10 mM phosphate buffer (pH 7.2) was used as the sample dilution. This diluent contains 0.05v / v% of Proclin 30 as a preservative.

200 mM phosphate buffer (pH 6.9) was used as the concentrated washing solution. As the substrate solution, 10 ml of tetramethylbenzidine (TMB) and 30% hydrogen peroxide 0.02v / v% in citric acid-phosphate buffer solution were used. 1.6 N sulfuric acid was used as a reaction terminating liquid.

2. Detection of H. pylori in feces

1 ml of the sample dilution was added to the centrifuge tube, and the sample derived from the well with a diarrheal disease of about 5 to 6 mm in diameter was placed in the sample dilution using a sample collecting wooden rod. Do not test with water-containing fecal samples or diarrhea. The lid was closed and vigorously mixed for 20 seconds to mix. Centrifugation was performed at 3,000-4,000 rpm for about 2 minutes. The supernatant was carefully sucked up using a dropper to drop 3 to 5 drops (about 120 μl to 200 μl) into the wells of the antibody adsorption plate. 100 μl of purified rabbit anti- H.pylori antibody-horseradishperoxidase conjugate solution was added. The reaction was carried out at room temperature for 15 minutes to show a reaction line. After washing four times with PBS, 100 μl of tetramethylbenzidine (TMB) substrate was added to each well and developed. Color intensity in each well was measured at OD 450/650 nm using a microwell reader.

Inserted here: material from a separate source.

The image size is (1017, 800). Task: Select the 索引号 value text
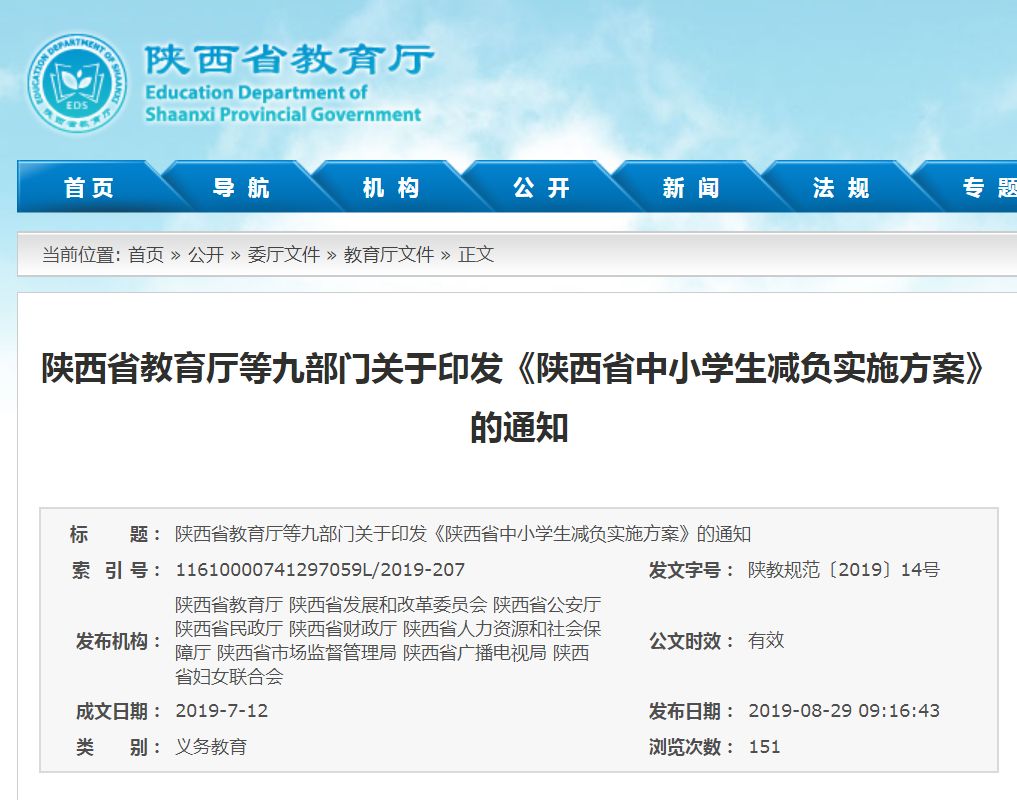(320, 570)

As a result, H. pylori was detected in 10 of the positive control and 90 fecal samples.

According to the method of the present invention, H. pylori in fecal samples can be detected with high specificity.

Claims (4)

Providing a fecal sample; Providing an anti- H.pylori first antibody that is a polyclonal antibody; Contacting the fecal sample with the first antibody; Providing an anti- H.pylori second antibody that is a polyclonal antibody; Contacting the first complex with the second antibody; And Detecting the presence of H. pylori in the second complex by detecting the presence of a detector, wherein one of the first and second antibodies is bound to a solid carrier and the other is labeled with a detector A method for detecting an H. pylori antibody in a fecal sample. The method of claim 1 wherein the solid carrier is a polyethylene, polystyrene, polypropylene or nitrocellulose membrane. The method of claim 1, wherein the detection agent comprises at least one selected from the group consisting of an enzyme marker, a fluorescent or luminescent agent, a radiolabel, and a chromophoric particle. The method of claim 1, wherein said first antibody is bound to said solid carrier and said second antibody is labeled with horseradish peroxidase.